Dalam pergeseran dari sebagian besar tur kepausan, protokol diplomatik akan mengambil kursi belakang untuk pertemuan pribadi dengan para penyintas First Nations, Metis dan Inuit.

Paus Fransiskus akan mengakhiri perjalanannya dengan kunjungan ke Iqaluit, Nunavut untuk meminta maaf kepada komunitas Inuit sebelum kembali ke Roma.

Jackson Pind, seorang sejarawan, mengatakan kepada DW bahwa masyarakat adat perlu melihat "tindakan nyata" dan "bukan hanya kata-kata."

Salah satu tindakan yang bisa dilakukan Vatikan adalah membuka arsip bagi para peneliti dan sejarawan lain untuk menemukan kebenaran tentang penyalahgunaan yang merajalela, kata Pind. Dia menambahkan bahwa Vatikan juga memiliki "sejumlah besar artefak" yang diambil ketika penduduk asli dipaksa masuk ke sekolah-sekolah ini yang harus dikembalikan.

Ahli trauma dikerahkan

Penduduk asli Kanada telah waspada dan penuh harapan menjelang kunjungan Paus.

"Ini adalah pernyataan yang meremehkan untuk mengatakan ada emosi yang campur aduk," kata Kepala Desmond Bull dari Louis Bull Tribe seperti dikutip oleh kantor berita AP.

Mengingat kemungkinan memicu kenangan pahit, ahli trauma akan dikerahkan di semua acara selama kunjungan Paus Fransiskus untuk memberikan bantuan kesehatan mental bagi para penyintas di sekolah.

"Bagi mereka yang selamat dari pantai ke pantai, ini adalah kesempatan, yang pertama dan mungkin yang terakhir, untuk menemukan penutupan bagi diri mereka sendiri dan keluarga mereka,'' kata Kepala Randy Ermineskin dari Ermineskin Cree Nation. "Ini akan menjadi proses yang sulit tetapi perlu,'' katanya kepada AP.

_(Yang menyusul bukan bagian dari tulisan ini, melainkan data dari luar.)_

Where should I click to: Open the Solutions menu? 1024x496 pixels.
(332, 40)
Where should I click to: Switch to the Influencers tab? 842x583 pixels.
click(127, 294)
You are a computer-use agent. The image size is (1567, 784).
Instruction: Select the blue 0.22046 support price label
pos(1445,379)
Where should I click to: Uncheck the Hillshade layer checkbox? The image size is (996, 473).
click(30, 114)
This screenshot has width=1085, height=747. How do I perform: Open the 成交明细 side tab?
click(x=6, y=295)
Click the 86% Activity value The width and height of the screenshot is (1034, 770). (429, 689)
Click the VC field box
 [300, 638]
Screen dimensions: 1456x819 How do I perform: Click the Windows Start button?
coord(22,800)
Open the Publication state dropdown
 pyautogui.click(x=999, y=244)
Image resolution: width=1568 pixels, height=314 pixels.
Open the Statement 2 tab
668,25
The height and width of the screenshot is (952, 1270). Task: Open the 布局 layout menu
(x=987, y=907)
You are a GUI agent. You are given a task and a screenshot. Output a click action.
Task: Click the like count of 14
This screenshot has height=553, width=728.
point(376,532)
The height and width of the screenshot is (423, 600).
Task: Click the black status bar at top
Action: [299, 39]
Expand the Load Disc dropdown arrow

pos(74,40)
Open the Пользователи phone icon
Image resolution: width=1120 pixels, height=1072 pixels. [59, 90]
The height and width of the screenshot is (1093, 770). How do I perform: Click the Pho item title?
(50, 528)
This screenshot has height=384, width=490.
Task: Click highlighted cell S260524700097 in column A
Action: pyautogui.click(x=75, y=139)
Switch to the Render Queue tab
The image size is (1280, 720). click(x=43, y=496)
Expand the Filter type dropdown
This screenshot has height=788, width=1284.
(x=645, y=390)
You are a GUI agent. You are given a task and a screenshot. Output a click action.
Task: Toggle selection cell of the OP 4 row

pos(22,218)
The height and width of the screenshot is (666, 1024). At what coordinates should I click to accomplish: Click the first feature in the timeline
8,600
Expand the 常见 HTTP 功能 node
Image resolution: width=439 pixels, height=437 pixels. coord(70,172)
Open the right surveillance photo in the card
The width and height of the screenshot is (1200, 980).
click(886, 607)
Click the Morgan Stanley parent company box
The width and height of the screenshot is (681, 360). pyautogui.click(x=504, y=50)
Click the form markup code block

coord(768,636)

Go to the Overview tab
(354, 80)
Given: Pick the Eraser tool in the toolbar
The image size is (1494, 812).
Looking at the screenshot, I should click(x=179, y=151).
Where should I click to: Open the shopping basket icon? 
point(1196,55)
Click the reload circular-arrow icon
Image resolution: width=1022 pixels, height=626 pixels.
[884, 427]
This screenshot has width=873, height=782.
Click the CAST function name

Yang lain melihat kunjungan pimpinan tertinggi umat Katolik dunia sebagai sesuatu yang terlalu sedikit terlambat. "Saya tidak akan berusaha keras untuk menemuinya," papar Linda McGilvery dari Saddle Lake Cree Nation dekat Saint Paul mengatakan kepada kantor berita AFP.

"Bagi saya itu agak terlambat, karena banyak orang menderita, dan para imam dan biarawati sekarang telah meninggal."

Kepala Greg Desjarlais dari Frog Lake First Nation di Alberta utara, mengatakan kunjungan Paus itu membangkitkan "emosi yang campur aduk di seluruh negeri ini."

Seorang penyintas sekolah, Desjarlais menyatakan optimisme pada kedatangan Paus tetapi menambahkan, "Orang-orang kami telah trauma. Beberapa dari mereka tidak berhasil pulang. Sekarang saya berharap dunia akan melihat mengapa orang-orang kami begitu terluka."